Supreme Court of New South Wales

Dowling C.J., 8 February 1841

Source: Sydney Herald, 9 February 1841[1]


            Monday. - Before the Chief Justice.

            Sherwin v. Edwards and Huntley. Mr. Windeyer rose to move the Court to grant an injunction on an affidavit which detailed the following circumstances:-- That in 1838 the deponent, Mr. Sherwin, and the defendants, Messrs. Edwards and Huntley, of Pitt-street, entered into a joint co-partnershlp to carry on the business of chemists, druggists, &c., and continued to do so for about two years, when becoming mutually dissatisfied, they agreed to dissolve the partnership; the applicant was empowered to wind up the affairs of the firm, receive all moneys, pay all debts, &c., after which he was to make out a statement of affairs; it was stipulated that within four months after Mr.
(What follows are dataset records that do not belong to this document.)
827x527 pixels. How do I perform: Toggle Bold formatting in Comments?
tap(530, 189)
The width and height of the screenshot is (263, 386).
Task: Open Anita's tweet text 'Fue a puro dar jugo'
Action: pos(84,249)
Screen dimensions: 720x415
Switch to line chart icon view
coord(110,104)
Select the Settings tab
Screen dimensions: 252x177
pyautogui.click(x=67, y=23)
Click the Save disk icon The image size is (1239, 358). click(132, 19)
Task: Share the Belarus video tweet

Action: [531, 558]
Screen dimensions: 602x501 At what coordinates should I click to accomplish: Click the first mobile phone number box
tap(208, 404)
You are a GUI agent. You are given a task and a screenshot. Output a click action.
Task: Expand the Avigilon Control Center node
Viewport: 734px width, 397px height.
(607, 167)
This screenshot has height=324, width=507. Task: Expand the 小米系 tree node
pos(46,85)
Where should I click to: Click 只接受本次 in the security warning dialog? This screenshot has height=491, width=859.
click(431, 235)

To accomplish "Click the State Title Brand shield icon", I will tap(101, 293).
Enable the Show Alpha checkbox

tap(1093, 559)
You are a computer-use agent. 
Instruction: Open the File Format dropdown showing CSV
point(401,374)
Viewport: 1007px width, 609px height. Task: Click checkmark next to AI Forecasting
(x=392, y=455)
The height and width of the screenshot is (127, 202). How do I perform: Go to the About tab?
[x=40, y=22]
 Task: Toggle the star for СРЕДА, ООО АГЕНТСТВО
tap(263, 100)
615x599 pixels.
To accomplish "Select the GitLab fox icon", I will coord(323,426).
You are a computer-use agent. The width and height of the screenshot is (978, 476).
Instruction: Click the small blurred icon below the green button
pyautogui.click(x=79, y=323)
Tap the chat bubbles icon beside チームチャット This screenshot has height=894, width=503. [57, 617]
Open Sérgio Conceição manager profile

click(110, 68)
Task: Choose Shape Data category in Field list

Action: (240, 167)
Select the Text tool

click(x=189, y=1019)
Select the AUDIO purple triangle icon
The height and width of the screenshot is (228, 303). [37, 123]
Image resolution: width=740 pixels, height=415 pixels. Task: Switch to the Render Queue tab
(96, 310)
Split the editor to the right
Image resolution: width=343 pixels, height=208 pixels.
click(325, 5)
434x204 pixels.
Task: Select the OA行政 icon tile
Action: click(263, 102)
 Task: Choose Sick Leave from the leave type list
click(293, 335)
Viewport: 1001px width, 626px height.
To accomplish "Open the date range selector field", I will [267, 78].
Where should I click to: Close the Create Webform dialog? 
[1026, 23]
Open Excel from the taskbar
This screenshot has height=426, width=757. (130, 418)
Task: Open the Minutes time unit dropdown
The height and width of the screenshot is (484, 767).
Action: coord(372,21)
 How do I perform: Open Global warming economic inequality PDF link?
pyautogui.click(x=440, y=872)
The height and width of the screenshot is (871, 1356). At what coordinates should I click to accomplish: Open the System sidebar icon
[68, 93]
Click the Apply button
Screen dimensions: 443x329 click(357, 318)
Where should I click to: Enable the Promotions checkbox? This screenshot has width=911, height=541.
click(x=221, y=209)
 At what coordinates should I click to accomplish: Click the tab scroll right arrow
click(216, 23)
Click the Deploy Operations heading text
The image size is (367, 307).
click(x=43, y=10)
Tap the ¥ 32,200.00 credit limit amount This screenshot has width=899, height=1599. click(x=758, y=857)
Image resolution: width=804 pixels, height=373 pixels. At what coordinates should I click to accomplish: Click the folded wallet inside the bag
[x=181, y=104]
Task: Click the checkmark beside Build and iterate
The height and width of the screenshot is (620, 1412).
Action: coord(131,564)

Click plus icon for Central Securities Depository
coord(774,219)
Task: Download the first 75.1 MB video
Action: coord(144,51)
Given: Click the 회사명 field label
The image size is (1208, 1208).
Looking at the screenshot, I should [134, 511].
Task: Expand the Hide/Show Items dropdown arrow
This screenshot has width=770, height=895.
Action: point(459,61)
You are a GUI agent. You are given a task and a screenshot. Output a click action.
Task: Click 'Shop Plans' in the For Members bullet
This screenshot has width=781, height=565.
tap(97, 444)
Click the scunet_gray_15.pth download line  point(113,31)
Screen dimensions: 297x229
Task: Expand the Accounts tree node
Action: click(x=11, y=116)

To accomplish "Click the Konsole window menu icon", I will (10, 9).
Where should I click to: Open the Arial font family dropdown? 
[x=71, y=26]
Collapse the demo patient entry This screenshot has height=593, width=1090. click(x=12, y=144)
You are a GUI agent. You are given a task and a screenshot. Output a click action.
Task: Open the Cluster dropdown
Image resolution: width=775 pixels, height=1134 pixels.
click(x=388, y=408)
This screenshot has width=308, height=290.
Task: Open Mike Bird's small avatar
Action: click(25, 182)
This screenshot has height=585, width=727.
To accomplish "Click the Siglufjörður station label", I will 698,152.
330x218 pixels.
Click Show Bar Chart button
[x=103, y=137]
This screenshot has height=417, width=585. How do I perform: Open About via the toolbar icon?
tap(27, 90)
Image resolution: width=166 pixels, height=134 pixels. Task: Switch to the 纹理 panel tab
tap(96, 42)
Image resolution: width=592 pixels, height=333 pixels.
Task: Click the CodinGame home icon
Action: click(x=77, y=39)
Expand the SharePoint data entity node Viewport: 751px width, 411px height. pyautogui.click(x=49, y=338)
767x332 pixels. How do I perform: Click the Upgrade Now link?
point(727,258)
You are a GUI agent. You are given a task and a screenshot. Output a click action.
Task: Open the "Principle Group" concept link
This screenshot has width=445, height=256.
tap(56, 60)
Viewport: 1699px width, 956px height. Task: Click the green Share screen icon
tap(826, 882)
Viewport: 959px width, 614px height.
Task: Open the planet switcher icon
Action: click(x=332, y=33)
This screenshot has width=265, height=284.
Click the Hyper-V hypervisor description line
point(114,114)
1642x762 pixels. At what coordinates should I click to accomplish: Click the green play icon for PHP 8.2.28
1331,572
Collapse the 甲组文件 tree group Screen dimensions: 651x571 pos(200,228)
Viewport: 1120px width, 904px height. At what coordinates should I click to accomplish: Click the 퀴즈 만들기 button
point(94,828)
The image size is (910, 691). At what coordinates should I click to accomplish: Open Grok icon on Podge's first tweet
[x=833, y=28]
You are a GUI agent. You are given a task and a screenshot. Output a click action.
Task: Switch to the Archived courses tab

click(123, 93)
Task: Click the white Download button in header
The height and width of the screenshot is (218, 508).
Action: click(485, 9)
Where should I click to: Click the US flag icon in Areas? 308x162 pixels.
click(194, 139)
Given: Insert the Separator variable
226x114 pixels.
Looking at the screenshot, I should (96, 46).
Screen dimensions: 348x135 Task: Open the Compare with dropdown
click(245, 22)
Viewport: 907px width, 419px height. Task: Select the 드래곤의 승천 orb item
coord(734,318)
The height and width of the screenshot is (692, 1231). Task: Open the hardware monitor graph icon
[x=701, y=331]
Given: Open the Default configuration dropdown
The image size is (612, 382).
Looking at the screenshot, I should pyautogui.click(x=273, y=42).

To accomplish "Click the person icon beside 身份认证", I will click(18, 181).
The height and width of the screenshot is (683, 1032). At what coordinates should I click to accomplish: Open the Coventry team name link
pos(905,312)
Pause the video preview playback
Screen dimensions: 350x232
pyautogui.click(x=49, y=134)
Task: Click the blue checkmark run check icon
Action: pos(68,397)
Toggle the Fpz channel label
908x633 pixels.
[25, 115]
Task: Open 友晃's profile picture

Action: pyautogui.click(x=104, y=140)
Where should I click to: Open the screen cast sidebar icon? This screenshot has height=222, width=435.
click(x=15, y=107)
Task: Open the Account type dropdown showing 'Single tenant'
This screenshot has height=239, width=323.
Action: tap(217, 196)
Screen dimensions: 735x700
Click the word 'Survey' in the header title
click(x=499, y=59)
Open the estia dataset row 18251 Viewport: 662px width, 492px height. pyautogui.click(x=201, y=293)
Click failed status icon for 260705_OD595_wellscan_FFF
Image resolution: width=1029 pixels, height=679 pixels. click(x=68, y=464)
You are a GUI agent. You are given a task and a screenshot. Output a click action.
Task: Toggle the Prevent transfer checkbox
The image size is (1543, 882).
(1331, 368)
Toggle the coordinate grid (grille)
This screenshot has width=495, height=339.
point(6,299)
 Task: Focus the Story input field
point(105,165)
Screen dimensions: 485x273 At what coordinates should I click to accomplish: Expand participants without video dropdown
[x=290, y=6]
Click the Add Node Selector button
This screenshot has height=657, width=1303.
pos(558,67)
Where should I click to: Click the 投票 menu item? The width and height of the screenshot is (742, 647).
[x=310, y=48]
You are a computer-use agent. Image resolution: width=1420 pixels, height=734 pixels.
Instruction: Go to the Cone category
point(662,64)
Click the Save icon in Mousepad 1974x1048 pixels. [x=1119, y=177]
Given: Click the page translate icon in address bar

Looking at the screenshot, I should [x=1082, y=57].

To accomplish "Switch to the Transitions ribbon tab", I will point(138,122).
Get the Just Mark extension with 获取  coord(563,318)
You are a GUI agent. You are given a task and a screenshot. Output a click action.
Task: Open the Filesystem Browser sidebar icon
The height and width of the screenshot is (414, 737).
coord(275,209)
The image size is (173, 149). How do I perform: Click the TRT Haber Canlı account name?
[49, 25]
Huntley should receive his share of the profits, in terms of the agreement of copartnership, and that deponent should pay to the then defendant, John Alabaster Edwards, the sum of £1000. It appeared that the agreement was entered into on or about the 28th Nov., 1838, one of the stipulations of which was that a set of books should be kept on the premises where the business was carried on, in which should be entered a full account of all receipts, disbursements, and debts, due to and by the firm. On the 30th Nov., 1840, it was determined to dissolve the firm, and on the 16th Jan., 1841, Mr. Alfred Reynolds Huntley carried off the books of the firm. It appeared also from the affidavit, that Mr. Huntley had since then been collecting the moneys due to the firm, and applying them to his own private use; also that during the time of partnership the said William Huntley had appropriated the moneys of the firm to his own purposes, and had contracted private debts in the name of the firm. Mr. Windeyer admitted that the notice which had been served on the defendants might be objected to, having only been given on Saturday, but as it was the practice of the Court in extreme cases to grant injunctions even before the summons was issued, and as the present was in his opinion such a case, he thought the Court was called on in the exercise of its summary jurisdiction to grant an injunction to restrain the defendant from collecting moneys or transacting business in the name of the firm; also to prevent the said defendant from using the books of the said firm, as by the terms of the dissolution of partnership it was mutually agreed that the defendants should not carry on business in Sydney for twelve months from that time.

            Mr. Broadhurst followed on the same side, and cited several cases in support of the application.

            His Honor said it appeared to him that on the face of the affidavit, there was aprima faciae case in support of the application. As it was sworn that books were to be kept, and that the proper depository for these books was the premises, where the business of the firm was carried on. It had also been sworn that the deponent was the party who had been appointed to wind up the business of the firm, and it was therefore a reasonable inference that to enable him to do so, the books should remain on the premises and be accessible to him. He should, therefore, grant the application, which might be discharged, should sufficient grounds be shown in the answer, or by fresh matter.